*** Given data ***
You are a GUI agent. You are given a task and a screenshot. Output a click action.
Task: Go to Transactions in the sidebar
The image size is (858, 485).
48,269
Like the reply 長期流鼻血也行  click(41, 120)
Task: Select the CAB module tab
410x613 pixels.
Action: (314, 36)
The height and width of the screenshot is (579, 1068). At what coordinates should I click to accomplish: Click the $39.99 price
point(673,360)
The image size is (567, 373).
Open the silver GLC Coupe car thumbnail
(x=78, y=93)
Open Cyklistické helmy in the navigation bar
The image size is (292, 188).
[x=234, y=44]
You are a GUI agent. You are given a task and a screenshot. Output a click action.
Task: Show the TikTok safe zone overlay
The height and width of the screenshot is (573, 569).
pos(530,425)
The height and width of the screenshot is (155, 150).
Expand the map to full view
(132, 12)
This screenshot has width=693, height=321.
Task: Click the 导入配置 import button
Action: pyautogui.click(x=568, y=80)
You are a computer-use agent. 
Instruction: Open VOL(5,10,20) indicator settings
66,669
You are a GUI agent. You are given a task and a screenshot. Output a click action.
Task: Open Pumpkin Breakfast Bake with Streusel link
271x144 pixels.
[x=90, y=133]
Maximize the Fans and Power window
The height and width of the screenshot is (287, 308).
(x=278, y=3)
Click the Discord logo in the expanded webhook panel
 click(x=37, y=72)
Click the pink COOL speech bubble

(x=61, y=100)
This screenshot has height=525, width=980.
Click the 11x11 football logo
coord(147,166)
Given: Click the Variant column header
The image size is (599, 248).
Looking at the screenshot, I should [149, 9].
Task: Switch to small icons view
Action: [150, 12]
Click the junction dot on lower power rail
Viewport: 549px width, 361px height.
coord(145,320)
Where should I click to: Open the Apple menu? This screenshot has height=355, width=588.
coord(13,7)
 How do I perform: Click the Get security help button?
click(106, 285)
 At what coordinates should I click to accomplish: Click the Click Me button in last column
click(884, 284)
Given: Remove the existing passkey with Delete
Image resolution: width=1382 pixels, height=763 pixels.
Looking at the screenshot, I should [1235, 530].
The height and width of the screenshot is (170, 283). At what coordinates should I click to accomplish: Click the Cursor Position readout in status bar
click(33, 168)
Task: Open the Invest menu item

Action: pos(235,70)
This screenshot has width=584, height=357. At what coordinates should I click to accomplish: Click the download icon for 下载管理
***
What the task asks
Write the records out again. Each one must match exactly.

Result of this task
You are a GUI agent. You are given a task and a screenshot. Output a click action.
Task: Go to Transactions in the sidebar
The image size is (858, 485).
48,269
Like the reply 長期流鼻血也行  click(41, 120)
Task: Select the CAB module tab
410x613 pixels.
Action: (314, 36)
The height and width of the screenshot is (579, 1068). At what coordinates should I click to accomplish: Click the $39.99 price
point(673,360)
The image size is (567, 373).
Open the silver GLC Coupe car thumbnail
(x=78, y=93)
Open Cyklistické helmy in the navigation bar
The image size is (292, 188).
[x=234, y=44]
You are a GUI agent. You are given a task and a screenshot. Output a click action.
Task: Show the TikTok safe zone overlay
The height and width of the screenshot is (573, 569).
pos(530,425)
The height and width of the screenshot is (155, 150).
Expand the map to full view
(132, 12)
This screenshot has width=693, height=321.
Task: Click the 导入配置 import button
Action: pyautogui.click(x=568, y=80)
You are a computer-use agent. 
Instruction: Open VOL(5,10,20) indicator settings
66,669
You are a GUI agent. You are given a task and a screenshot. Output a click action.
Task: Open Pumpkin Breakfast Bake with Streusel link
271x144 pixels.
[x=90, y=133]
Maximize the Fans and Power window
The height and width of the screenshot is (287, 308).
(x=278, y=3)
Click the Discord logo in the expanded webhook panel
 click(x=37, y=72)
Click the pink COOL speech bubble

(x=61, y=100)
This screenshot has height=525, width=980.
Click the 11x11 football logo
coord(147,166)
Given: Click the Variant column header
The image size is (599, 248).
Looking at the screenshot, I should [149, 9].
Task: Switch to small icons view
Action: [150, 12]
Click the junction dot on lower power rail
Viewport: 549px width, 361px height.
coord(145,320)
Where should I click to: Open the Apple menu? This screenshot has height=355, width=588.
coord(13,7)
 How do I perform: Click the Get security help button?
click(106, 285)
 At what coordinates should I click to accomplish: Click the Click Me button in last column
click(884, 284)
Given: Remove the existing passkey with Delete
Image resolution: width=1382 pixels, height=763 pixels.
Looking at the screenshot, I should [1235, 530].
The height and width of the screenshot is (170, 283). At what coordinates should I click to accomplish: Click the Cursor Position readout in status bar
click(33, 168)
Task: Open the Invest menu item

Action: pos(235,70)
This screenshot has width=584, height=357. At what coordinates should I click to accomplish: Click the download icon for 下载管理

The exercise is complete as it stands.